Dans un article tiré de la revue de l'American Medical Association, 3 médecins s'inquiètent des nouvelles tendances de chirurgie plastique liées à Snapchat. Tous évoquent la dysmorphophobie Snapchat, qu'ils définissent comme la peur d'être « laid ou difforme », mais surtout la « poursuite d'une perfection impossible ».

Pour rappel, l'American Academy of Facial and Reconstruction Plastic Surgery indiquait, en 2017, que 55% des médecins avaient déjà évoqué le fait qu'un patient souhaitait une chirurgie pour « être mieux sur leurs selfies ».

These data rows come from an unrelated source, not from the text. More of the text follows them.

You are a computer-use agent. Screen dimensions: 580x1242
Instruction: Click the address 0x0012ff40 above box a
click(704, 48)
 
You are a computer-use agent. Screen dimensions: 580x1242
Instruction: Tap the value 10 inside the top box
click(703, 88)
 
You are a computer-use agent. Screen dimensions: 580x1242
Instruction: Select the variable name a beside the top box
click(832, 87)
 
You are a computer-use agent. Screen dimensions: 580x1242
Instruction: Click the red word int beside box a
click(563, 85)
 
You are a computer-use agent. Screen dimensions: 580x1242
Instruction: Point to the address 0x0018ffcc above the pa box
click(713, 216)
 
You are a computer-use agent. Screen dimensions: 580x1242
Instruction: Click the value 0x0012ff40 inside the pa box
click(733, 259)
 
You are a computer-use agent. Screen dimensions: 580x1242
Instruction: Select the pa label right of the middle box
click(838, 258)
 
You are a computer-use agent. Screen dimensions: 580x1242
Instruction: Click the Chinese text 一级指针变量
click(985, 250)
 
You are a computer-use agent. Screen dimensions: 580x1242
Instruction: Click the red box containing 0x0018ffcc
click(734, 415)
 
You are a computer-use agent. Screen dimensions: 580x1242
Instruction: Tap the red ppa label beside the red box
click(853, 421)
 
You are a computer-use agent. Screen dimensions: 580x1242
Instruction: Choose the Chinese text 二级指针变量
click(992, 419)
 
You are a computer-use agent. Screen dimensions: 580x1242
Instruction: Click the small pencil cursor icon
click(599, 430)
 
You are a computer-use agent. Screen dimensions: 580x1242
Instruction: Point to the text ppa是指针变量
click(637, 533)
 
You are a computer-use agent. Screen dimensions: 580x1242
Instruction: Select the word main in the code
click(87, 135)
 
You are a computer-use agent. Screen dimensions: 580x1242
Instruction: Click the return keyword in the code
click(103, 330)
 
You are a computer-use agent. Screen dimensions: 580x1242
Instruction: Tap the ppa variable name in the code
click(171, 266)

« Une version fantasmée d'eux-mêmes »



Quant aux filtres Snapchat (et Instagram), ils sont quotidiennement utilisés par des millions d'utilisateurs qui en profitent pour s'amuser, se déguiser, et aussi effacer subtilement les petites imperfections de leurs visages. Dans les Stories des influenceurs, ces derniers s'adressent à leur communauté affublés d'une paire d'oreilles de chat ou de collier de fleurs, transformant ces images en une réalité devenue normative. De fait, la perception a évolué au point de modifier les tendances de la chirurgie esthétique. Comme l'explique le Dr Neelam Vashi, principale auteure de l'étude : « Les gens apportent des photos d'eux sous un certain angle, ou avec une certaine lumière (...) Je vois tellement d'images surréalistes, qui créent des attentes impossibles, car les patients essayent de ressembler à une version fantasmée d'eux-mêmes ».

Si les challenges tels que le Kylie Jenner challenge (reproduire les lèvres gonflées de la jeune américaine) ou le A4 challenge (faire tenir sa taille derrière une feuille A4) étaient déjà considérés comme dangereux, ils avaient l'avantage de ne pas inclure d'opération chirurgicale.

Comme le précise le Dr Neelam Vashi, de plus en plus de patients intéressés par ces opérations sont désormais renvoyés vers un service psychologique plutôt que la chirurgie. Une pratique pour éviter que la dysmorphophobie ne s'accentue.